If "text" shows up in a line of the material, return that line.

=====

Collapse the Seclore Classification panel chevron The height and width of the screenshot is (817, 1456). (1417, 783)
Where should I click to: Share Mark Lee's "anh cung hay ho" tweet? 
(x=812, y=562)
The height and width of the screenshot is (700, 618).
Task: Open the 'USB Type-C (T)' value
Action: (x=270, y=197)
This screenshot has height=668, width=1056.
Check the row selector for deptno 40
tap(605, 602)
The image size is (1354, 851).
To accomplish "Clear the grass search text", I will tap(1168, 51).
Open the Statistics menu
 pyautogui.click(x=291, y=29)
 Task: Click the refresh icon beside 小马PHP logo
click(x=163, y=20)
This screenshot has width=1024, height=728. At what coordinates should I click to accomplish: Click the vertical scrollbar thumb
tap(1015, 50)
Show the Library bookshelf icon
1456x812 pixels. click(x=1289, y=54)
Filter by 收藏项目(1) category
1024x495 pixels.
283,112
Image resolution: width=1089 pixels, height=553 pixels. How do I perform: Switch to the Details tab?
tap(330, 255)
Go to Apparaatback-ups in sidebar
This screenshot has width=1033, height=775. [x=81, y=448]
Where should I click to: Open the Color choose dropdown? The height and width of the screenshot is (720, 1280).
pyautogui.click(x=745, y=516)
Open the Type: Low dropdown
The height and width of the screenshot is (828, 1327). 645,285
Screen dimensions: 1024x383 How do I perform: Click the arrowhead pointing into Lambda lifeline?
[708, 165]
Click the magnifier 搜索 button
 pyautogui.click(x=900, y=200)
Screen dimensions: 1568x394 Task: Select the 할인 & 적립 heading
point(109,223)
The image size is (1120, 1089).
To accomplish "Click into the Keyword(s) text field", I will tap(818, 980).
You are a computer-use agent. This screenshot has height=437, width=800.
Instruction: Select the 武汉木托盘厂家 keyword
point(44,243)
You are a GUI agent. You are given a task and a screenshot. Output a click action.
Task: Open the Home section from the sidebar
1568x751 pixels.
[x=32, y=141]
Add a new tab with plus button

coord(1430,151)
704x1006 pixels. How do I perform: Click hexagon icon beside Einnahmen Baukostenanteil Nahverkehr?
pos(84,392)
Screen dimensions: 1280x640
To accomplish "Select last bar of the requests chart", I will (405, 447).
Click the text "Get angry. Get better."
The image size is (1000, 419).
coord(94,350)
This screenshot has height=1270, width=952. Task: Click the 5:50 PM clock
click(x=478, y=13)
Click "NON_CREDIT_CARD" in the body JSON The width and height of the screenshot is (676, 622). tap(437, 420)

=====

TASK OUTPUT ▸
To accomplish "Clear the grass search text", I will tap(1168, 51).
To accomplish "Click into the Keyword(s) text field", I will tap(818, 980).
Click the text "Get angry. Get better."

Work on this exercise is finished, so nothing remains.